◆ Excerpt provided ◆

■ ■ ■

On May 15, Microsoft announced that a new, smarter version of the Bing search engine had gone live, which tightly integrates information from all of your social networks -- such as Facebook and Twitter -- into a darker-shaded right-hand sidebar.

“With sidebar, Bing brings together the best of the web, with what experts and your friends know, giving you the confidence to act,” said Derrick Connell, Microsoft vice president in charge of Bing. “This new way to search lets you share, discover, and interact with friends like you do in real life.”

The change, which Microsoft first announced last week, is the biggest shift to Bing since Microsoft first launched the “decision engine” three years ago.  

Google’s project is arguably more ambitious -- a solution to the challenge of deciphering the intent behind the 5 or 6 characters a human enters into a search field. Take a search for “kings,” for example.

“The ‘Kings’ search is a messy one,” Gomes told FoxNews.com. “Does the user mean the LA Kings hockey team, the Sacramento Kings basketball team, or the TV show?”

If a search is unclear, the site offers a clickable choice of the three logical options. In order to parse the query, it assembled the massive database from many extant sources, including Wikipedia, the World CIA Fact Book, data gleaned from cars creating the company’s mapping data, and so on.

“We’ve created a massive graph of entities in the real world and the relations among them,” he explained.

Microsoft’s change is no slouch, however. Qi Lu, president of the company’s online services division, called it “a complete redesign of our entire product.”

Search results are now split into three panels: one for search results, one called Snapshot for relevant information, actions and services related to a search -- including maps, links to make restaurant reservations and reviews -- and a new third panel for information from the world of social media.

If you’re searching for diving spots in Hawaii, you might see a friend who lived in Hawaii, your sister who shared photos from her honeymoon in Hawaii, and a buddy who “likes” a restaurant in Hawaii, the company said. You can then ask them for recommendations right from Bing.

“This is a big, bold bet that we think is going to surprise a lot of people,” said Lisa Gurry, Bing's senior director.

■ ■ ■

Please explain, in one to three sentences and using the search-engine article, why the search for "kings" is called a messy one.

◆ Data excerpt ◆

■ ■ ■

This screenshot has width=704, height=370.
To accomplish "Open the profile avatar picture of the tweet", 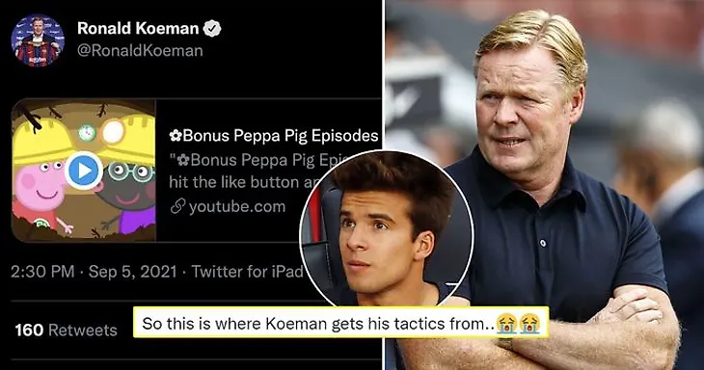I will [38, 40].
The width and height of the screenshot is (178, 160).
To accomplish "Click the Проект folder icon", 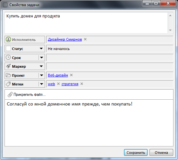I will (8, 75).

■ ■ ■

◆ Response to this exercise ◆
The search for "kings" is messy because the user's intent is unclear: they could mean the LA Kings hockey team, the Sacramento Kings basketball team, or the TV show. Because the query is unclear, the site offers a clickable choice of these three options.